▶ [INSTRUCTION] Transcribe every line of the listing below word for word, leaving out the pictures.

Document and screenshot pointing entries:
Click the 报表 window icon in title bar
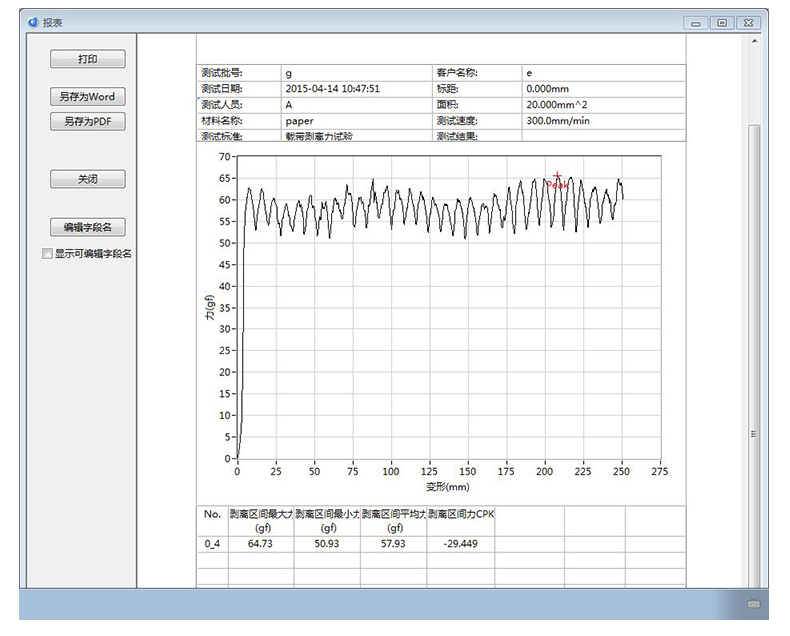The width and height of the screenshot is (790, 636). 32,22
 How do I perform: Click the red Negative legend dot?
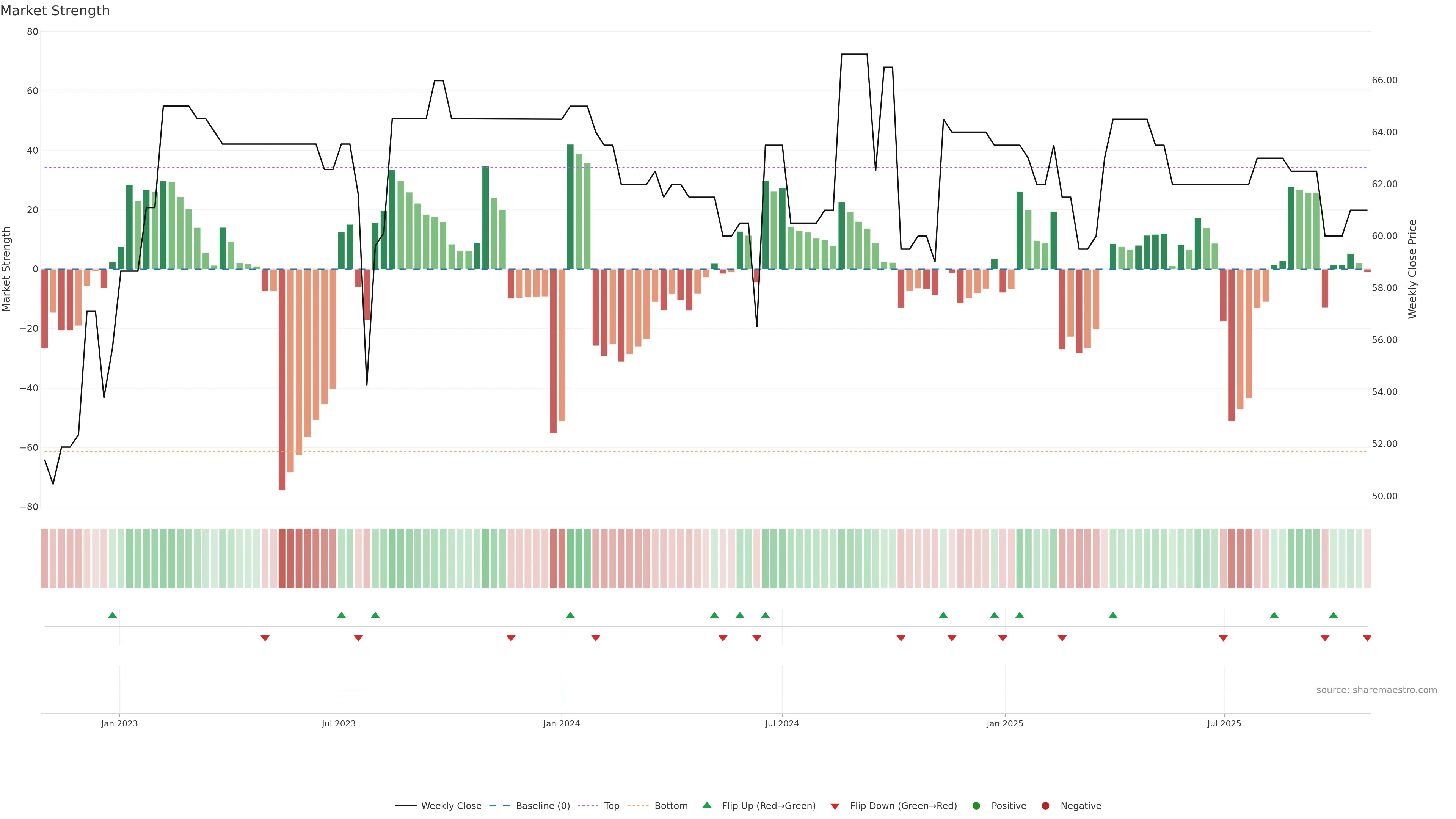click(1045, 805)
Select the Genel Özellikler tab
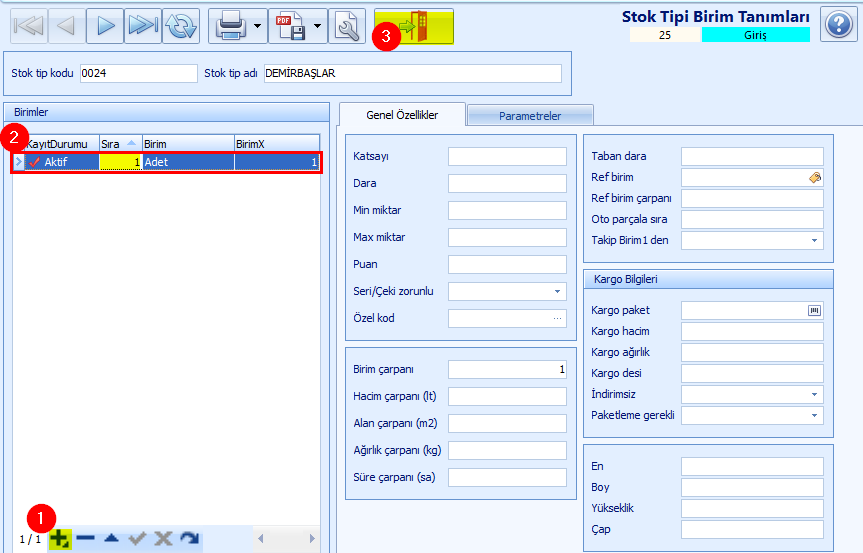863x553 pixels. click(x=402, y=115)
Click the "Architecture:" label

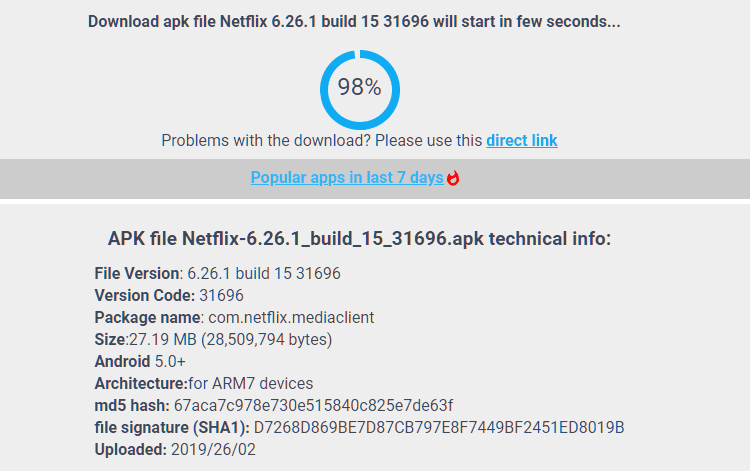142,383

▶ [RESULT]
Click the 报表 window icon in title bar
The width and height of the screenshot is (790, 636). 32,22
 How do I perform: Click the red Negative legend dot?
click(1045, 805)
Select the Genel Özellikler tab
863x553 pixels. click(x=402, y=115)
Click the "Architecture:" label

142,383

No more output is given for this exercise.